Dog Behavior: Why Dogs Behave in Certain Ways
Why Do Dogs Do What They Do?
If dogs were perceived as dogs rather than ''human beings dressed in doggy suits'' perhaps there would be fewer behavioral problems in our canine companions today. The truth is, many people want a dog to either empty a void left from some emotional scar or to make the kids happy. They end up taking the plunge without really putting much research into learning about canines and their world. Understanding the natural roots of dog behavior is key to getting acquainted with your four-legged friend and getting a helpful grip on canine psychology.
Understanding why your dog is doing this or that by going to the root of the problem is half the battle. Dogs do not behave badly because they simply woke up one morning and decided to take revenge and destroy your garden or chew on your expensive pair of shoes. Dogs do not live in the past, therefore they are not of a vindictive nature. They are not acting out because you did not purchase their favorite food or because they know you betrayed them by petting another dog the other day.
Dog Behavior Is Rooted in Their Ancestry
Dogs, however, are instinctual animals that act in some ways because these ways are deeply ingrained in their genetic core. While dogs appear to be domesticated and seem to share human traits, it is often forgotten that dogs are still animals motivated by instincts. Their behaviors still revolve around basic instincts that have allowed their wellbeing and therefore, survival.
If we take a look at some of the most common behavior problems in dogs we will see that most of them stem from their ancestry. Dogs therefore will still behave as dogs no matter what. The many years of domestication left behind are relevant, but overall, dogs behave in certain ways because that is how they were supposed to behave in the wild. Following are some examples of dog behaviors stemming from their past.
The Natural Roots of Dog Behavior
Dogs in the wild were meant to hunt and feed on prey. This meant biting, ripping flesh and gnawing on bones. Today, dogs are often fed soft canned food or crunchy bite-sized kibble. Yet, dogs have a deep need to chew on things just as they did when they were wild. Today, these can be sticks, bones, toys or when these are not available, even your favorite pair of shoes.
Puppies and young dogs have a need to chew when they are teething, they may feel the need to rub their gums just as it happens in human babies. They will, therefore, seek items to chew on to get relief. Chewing also relaxes dogs, it is not unusual to see a dog fall asleep after chewing their favorite toy.
Dogs that tend to urinate repeatedly on your car's tires, flower beds or grass, leaving behind ugly yellow spots are simply claiming their territory. This again stems from when the dogs lived in a pack and had to mark their boundaries and even leave visual markings by scratching the dirt with their hind legs.
When we see dogs sniffing the grass in parks, they are often ''reading the headlines'' of the doggy world. The traces of urine left behind by other dogs give lots of information that we humans cannot perceive.
Many dogs have high prey drives. This is often quite strong in some breeds that have been used for hunting for many years. This instinct can be seen in dogs that feel the need to chase anything that moves and acts as prey. This may mean chasing cats, cars, joggers and even small children.

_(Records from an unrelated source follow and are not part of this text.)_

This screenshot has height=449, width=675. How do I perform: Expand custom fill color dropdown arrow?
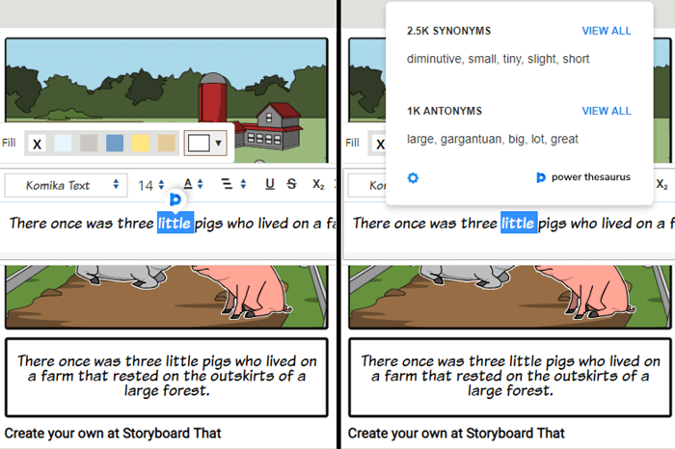tap(219, 143)
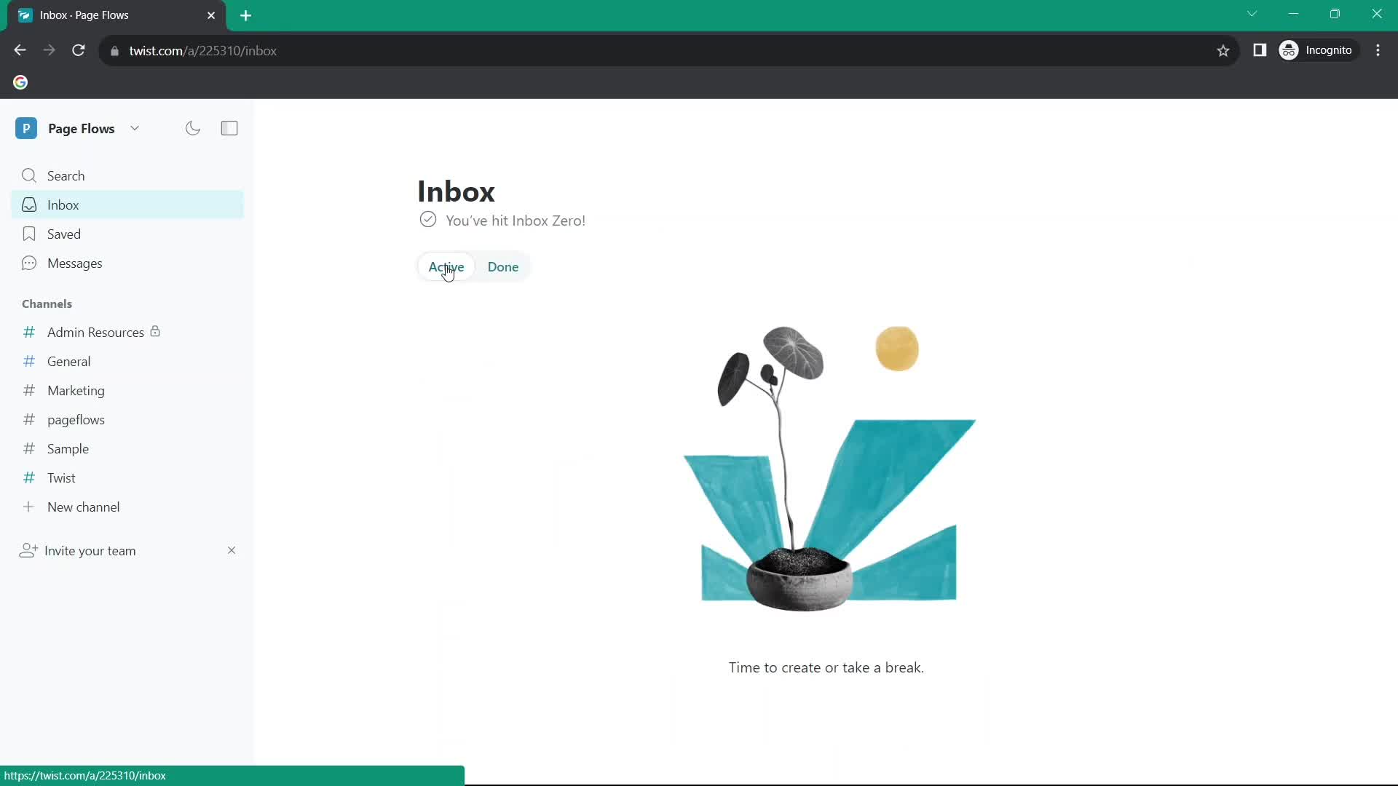Switch to the Done tab
This screenshot has width=1398, height=786.
pos(503,267)
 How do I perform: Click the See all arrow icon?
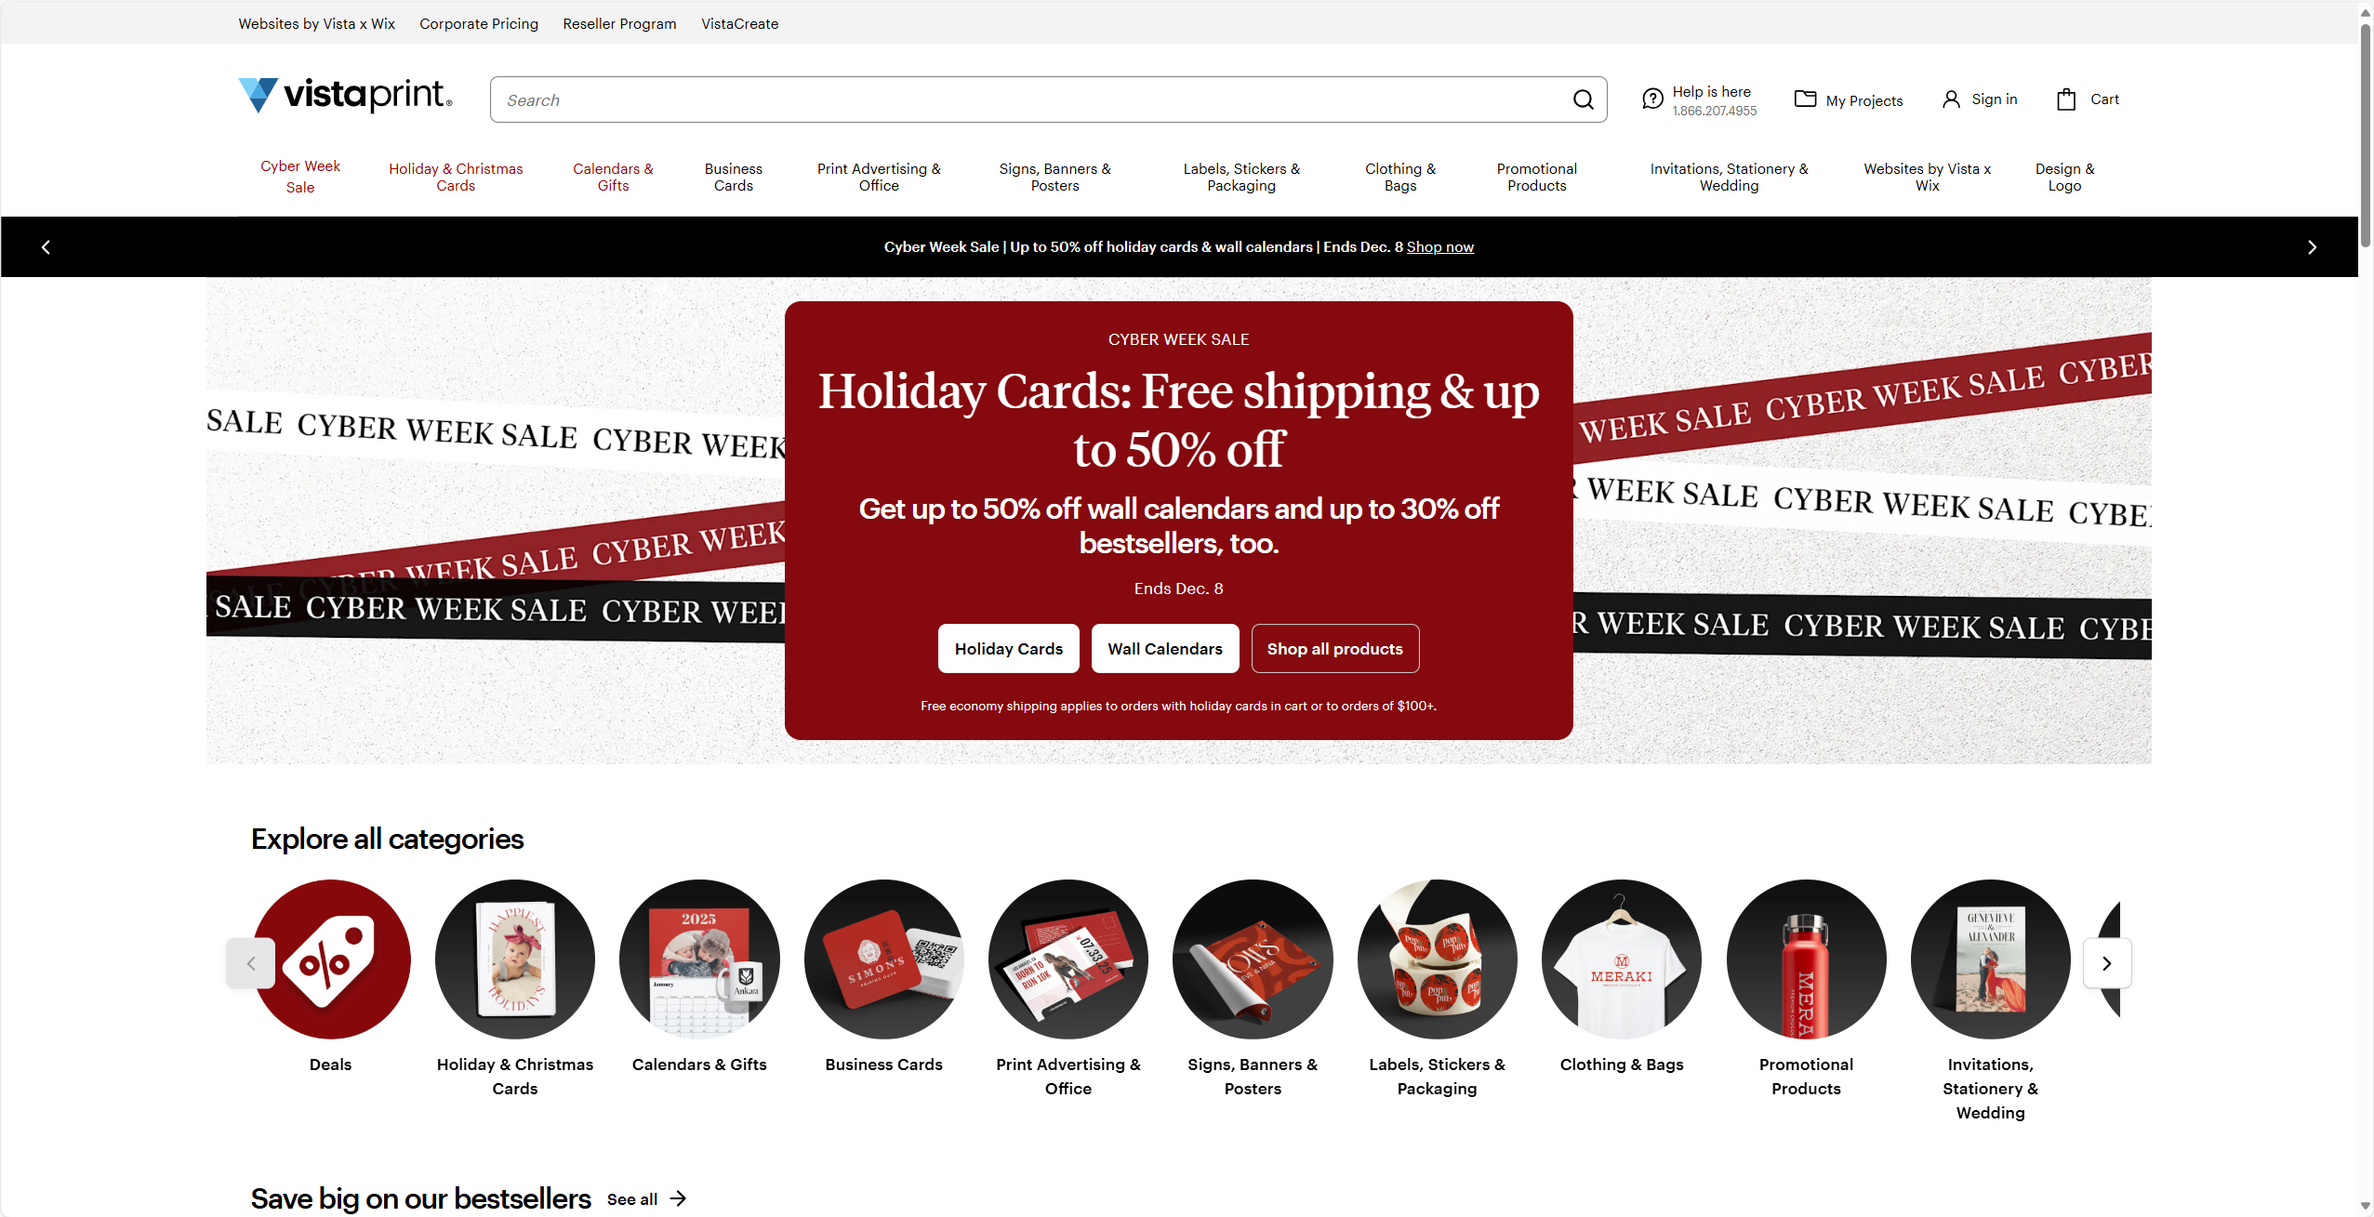[x=678, y=1198]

Dogs with high prey drive may be hard to control once they focus on the animal or object moving. Yet, this behavior as well in ingrained in the dog's past when its job was to hunt on prey.
Even behavior issues such as separation anxiety has its roots in a dog's past. Because dogs are social animals they tend to thrive when in company of their social group. Pack members are generally left behind when they are sick or injured. It is an innate behavior, in many dogs, therefore to want to be with their owners. Of course, this is rare in independent dog breeds.
Need for Guidance
The need for being in a social group also requires owners capable of providing gentle guidance. They like to have an owner that sets routines and guides them through what is acceptable and not. A dog with an owner capable of providing gentle guidance will live much happier, and relaxed.
Despite what was previously thought, dogs are not trying to take charge and assume the ''alpha role'' every chance they get. They are simply opportunist beings that will engage in behaviors that are most advantageous to them.
Age-Old Instincts vs. Learned Behavior
From chewing to chasing small animals, many behaviors are deeply rooted in a dog's past. Domestication has taken away some of the wildest traits, but many of those early instincts have held on. There are, however, many instances where humans create new behaviors in dogs that perhaps would have never existed in the past.
Dogs fearful of thunderstorms, getting wet from the rain or walking in a puddle are behaviors of modern society. Rain, thunderstorms and puddles indeed, would have never stopped a wild pack of canines from hunting their prey in their past, otherwise they would have starved. Therefore, this fear is caused by living in a city, possibly in an apartment and being pampered all day.
This article is accurate and true to the best of the author’s knowledge. It is not meant to substitute for diagnosis, prognosis, treatment, prescription, or formal and individualized advice from a veterinary medical professional. Animals exhibiting signs and symptoms of distress should be seen by a veterinarian immediately.